**PASSAGE GIVEN**
Abuya v. Dorneker et al
MEMORANDUM AND ORDER: The parties shall file a joint status report or separate status reports by August 15, 2017. Signed by District Judge John W. Lungstrum on 8/1/2017. (ms)
IN THE UNITED STATES DISTRICT COURT
FOR THE DISTRICT OF KANSAS
CASE NO. 17-2293-JWL
MEMORANDUM AND ORDER
This matter is a petition for writ of habeas corpus filed under 28 U.S.C. § 2241.
Petitioner is detained at the Chase County Adult Detention Center in Cottonwood Falls, Kansas,
under an order of removal entered by the immigration court in Kansas City, Missouri. Petitioner
seeks immediate release from custody, asserting that his continued detention pending removal
has exceeded the six-month period considered presumptively reasonable.
On or about December 29, 2005, Petitioner, a native and citizen of Kenya, entered the
United States at Chicago, Illinois, with an F-1 Student Visa. (Doc. 4–1, at 4.) On June 29, 2015,
an immigration judge in Kansas City, Missouri, ordered Petitioner removed to Kenya and denied
his application for relief. Id. On July 29, 2015, Petitioner appealed the immigration judge’s
order to the Board of Immigration Appeals (“BIA”). On July 18, 2016, the BIA dismissed the
On September 9, 2016, a Warrant of Removal/Deportation was issued for Petitioner. Id.
at 26. On October 3, 2016, Petitioner was taken into custody by ICE. Id. at 4. On October 18,
2016, Petitioner filed an Application for a Stay of Deportation or Removal with ICE in Kansas
City, MO. Id. at 5. The Application was denied by the Field Office Director in Chicago, Illinois,
on October 21, 2016. Petitioner filed the instant habeas petition on May 23, 2017.

**SOURCE DATA**
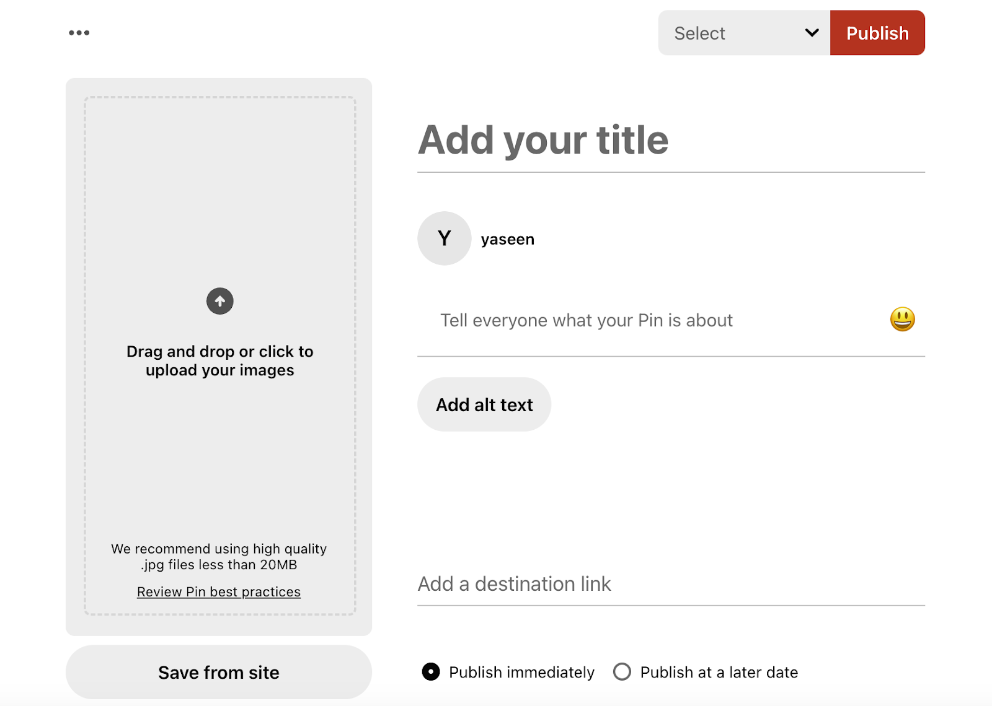Open the emoji picker smiley icon

click(902, 320)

**TASKS**
1 - Translate this sentence from the habeas order into Spanish: "This matter is a petition for writ of habeas corpus filed under 28 U.S.C. § 2241."
2 - Rewrite the part of the habeas order that opens with "at 26. On October" and closes with "May 23, 2017.", changing "Field Office Director" to "Deputy Field Office Director".
Use only the habeas order to complete this work.

**COMPLETE ANSWERS**
1 - Este asunto es una petición de auto de hábeas corpus presentada conforme al 28 U.S.C. § 2241.

2 -
at 26. On October 3, 2016, Petitioner was taken into custody by ICE. Id. at 4. On October 18,
2016, Petitioner filed an Application for a Stay of Deportation or Removal with ICE in Kansas
City, MO. Id. at 5. The Application was denied by the Deputy Field Office Director in Chicago, Illinois,
on October 21, 2016. Petitioner filed the instant habeas petition on May 23, 2017.